Institute of Historical Studies
Institute of Historical Studies

Institute Fellows selected to study "Capital and Commodities" in 2014-15

Wed, April 30, 2014
Institute Fellows selected to study

The Institute for Historical Studies is pleased to announce the visiting Research Fellows joining us in 2014-2015. The Fellows arrive from across the United States, including three Assistant Professors from SUNY-Albany, UNC-Chapel Hill, and the University of Houston, and one Associate Professor from James Madison University in Virginia. Their fields of specialization are geographically and thematically rich and diverse - ranging from rubber production and environmental crises in Vietnam, 1890-1975, to consumption in medieval Persian cities, to wig-making and hairdressing in eighteenth-century France, to the post-World War II fishing industry in the Southeast Pacific - but all engage with the institute's theme next year, Capital and Commodities.

“During my year at the IHS,” writes Professor Michitake Aso (Ph.D., 2011, University of Wisconsin­, Madison) “I will finish my book manuscript that explores how rubber production in twentieth-century Vietnam led to material transformations in human and non-human natures. I plan to continue to examine the ways in which this commodity became enmeshed in human systems of meanings and knowledge. I also intend to focus on how spatial distributions of meanings have changed over time and juxtapose individual experience and social and political structures across colonial and post-colonial divides.” Dr. Aso will also further analyze the interactions between state and non-state actors in the rubber industry by applying a global historical perspective on this essential modern commodity.

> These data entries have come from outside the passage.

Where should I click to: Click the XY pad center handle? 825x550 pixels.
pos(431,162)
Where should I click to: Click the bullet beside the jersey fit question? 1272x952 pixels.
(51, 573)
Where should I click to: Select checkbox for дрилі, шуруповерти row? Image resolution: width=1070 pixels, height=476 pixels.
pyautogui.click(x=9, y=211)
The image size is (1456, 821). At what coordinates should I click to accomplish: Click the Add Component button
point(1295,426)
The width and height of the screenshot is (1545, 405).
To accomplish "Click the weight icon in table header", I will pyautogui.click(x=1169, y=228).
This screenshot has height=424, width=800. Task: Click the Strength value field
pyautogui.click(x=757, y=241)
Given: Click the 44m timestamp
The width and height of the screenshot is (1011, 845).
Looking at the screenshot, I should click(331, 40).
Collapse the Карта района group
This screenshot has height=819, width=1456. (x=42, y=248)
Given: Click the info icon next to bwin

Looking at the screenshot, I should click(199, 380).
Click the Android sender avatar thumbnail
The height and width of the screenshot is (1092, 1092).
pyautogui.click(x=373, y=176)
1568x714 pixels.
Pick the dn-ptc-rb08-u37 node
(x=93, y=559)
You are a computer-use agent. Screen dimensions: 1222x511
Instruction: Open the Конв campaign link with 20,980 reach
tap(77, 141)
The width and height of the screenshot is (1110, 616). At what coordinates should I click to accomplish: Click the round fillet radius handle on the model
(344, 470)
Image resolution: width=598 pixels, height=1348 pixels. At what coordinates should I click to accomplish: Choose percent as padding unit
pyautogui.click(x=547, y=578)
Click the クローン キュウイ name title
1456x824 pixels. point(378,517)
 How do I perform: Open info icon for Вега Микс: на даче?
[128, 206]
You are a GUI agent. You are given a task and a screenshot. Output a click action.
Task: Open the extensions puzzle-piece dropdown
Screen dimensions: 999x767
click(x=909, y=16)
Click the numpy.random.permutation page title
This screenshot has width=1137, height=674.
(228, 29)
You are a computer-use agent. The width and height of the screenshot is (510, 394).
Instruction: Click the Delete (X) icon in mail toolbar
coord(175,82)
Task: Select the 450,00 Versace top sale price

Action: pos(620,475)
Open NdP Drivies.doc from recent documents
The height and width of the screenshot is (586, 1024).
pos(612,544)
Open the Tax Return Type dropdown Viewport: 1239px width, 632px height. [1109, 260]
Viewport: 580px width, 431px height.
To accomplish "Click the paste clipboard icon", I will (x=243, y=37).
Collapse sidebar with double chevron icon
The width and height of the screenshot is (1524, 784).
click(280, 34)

Professor Emma Flatt (Ph.D., 2009, School of Oriental and African Studies, University of London) traces the emergence of a new understanding of consumption in medieval South India – one in which the acquisition of courtly skills was understood as the accumulation of capital, and the circulation and exchange of commodities both paralleled and facilitated the circulation of courtiers in a global, networked, courtly, labour market. “Locating the courts of the medieval Deccan within a broader world of commodity exchange and elite mobility- the ‘Persian Cosmopolis’, a zone of shared language and shared language practice, which allowed for the development of multiple, overlapping long-distance networks,” says Professor Flatt, “I investigate the transformation of courtly knowledge, skills and practices into the cash and goods of cultural capital. At the same time, I examine the role of material objects, particularly exotic luxury commodities such as perfume simples, in transactions of exchange, negotiation and translation between individuals and in the process of individual ethical self-fashioning.”

In “Tangled Interests: A History of Wig Making and Hairdressing in Eighteenth-Century France,” Professor Mary K. Gayne (Ph.D., 2006, Cornell University) explores "the path of human hair from the moments when peasant women and girls abandoned their long locks to hair croppers to the point at which wig stylists were mounting finished wigs on urban men’s heads.” “Through extensive archival research,” she continues, “I reveal that Old Regime hairstylists were in a privileged position to make new and often times conflicting claims about the symbolic logic of bodily appearance, the methods of marketplace construction, and the social tolerance for economic regulation. As a matter of everyday practice, these social actors routinely encountered the Old Regime body as physical form, as social construct, and as corporate entity; they contributed to the shaping and reshaping of men’s and women’s hairstyling; and they facilitated the wig’s transition from being a tool of state-building to becoming a consumer product directly defined in relation to women’s hairdressing.”

Finally, Professor Kristin Wintersteen (Ph.D., 2011, Duke University) will develop a new section of her book manuscript, tentatively titled "Elusive Catch: The Global Race for Fish in the Southeast Pacific." "Although largely overlooked in its importance as a commodity, fishmeal from the upwelling of the Humboldt Current marine ecosystem has been a hidden engine of the twentieth century revolution in industrial animal farming," writes Professor Wintersteen. "My research sheds light on how Pacific South America’s boom-bust cycles shaped the post-World War II ‘race for fish,’ and on the international alliances that emerged, both within the global South and across the Pacific and Atlantic Oceans, to govern access to these invisible yet increasingly precious resources."

We look forward to many engaging conversations with these fellows and others next year at our numerous workshops, talks, discussions, and other events, culminating in an annual conference in spring, all around the "Capital and Commodities" theme.